**What is required:**
Below are the entries; return exactly the line with "Given: Expand the Pictures folder tree node" and every later line, without anything else.

**Extracted information:**
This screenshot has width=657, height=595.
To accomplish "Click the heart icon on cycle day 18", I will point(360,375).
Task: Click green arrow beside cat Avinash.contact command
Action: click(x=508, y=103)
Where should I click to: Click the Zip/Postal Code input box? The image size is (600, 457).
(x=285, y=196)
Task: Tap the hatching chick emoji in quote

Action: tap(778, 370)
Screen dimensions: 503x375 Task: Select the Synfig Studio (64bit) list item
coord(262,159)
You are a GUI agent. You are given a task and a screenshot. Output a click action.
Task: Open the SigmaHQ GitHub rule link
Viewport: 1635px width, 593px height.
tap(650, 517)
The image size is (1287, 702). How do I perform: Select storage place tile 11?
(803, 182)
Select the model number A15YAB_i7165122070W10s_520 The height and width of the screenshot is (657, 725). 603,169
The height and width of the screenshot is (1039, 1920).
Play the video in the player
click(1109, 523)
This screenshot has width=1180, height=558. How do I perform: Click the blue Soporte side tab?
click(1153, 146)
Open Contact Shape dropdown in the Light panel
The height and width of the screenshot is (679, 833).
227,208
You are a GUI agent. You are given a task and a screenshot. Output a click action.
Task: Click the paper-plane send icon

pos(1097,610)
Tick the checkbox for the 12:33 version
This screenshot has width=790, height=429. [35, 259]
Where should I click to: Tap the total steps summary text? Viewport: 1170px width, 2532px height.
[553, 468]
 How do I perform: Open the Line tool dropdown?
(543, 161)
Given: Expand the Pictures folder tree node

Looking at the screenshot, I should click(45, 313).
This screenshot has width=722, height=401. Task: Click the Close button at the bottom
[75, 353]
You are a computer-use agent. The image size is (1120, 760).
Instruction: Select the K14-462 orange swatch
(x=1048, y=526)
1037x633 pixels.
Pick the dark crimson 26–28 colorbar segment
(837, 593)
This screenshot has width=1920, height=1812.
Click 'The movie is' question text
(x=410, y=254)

**Solution for this task:**
Given: Expand the Pictures folder tree node

Looking at the screenshot, I should click(45, 313).
This screenshot has width=722, height=401. Task: Click the Close button at the bottom
[75, 353]
You are a computer-use agent. The image size is (1120, 760).
Instruction: Select the K14-462 orange swatch
(x=1048, y=526)
1037x633 pixels.
Pick the dark crimson 26–28 colorbar segment
(837, 593)
This screenshot has width=1920, height=1812.
Click 'The movie is' question text
(x=410, y=254)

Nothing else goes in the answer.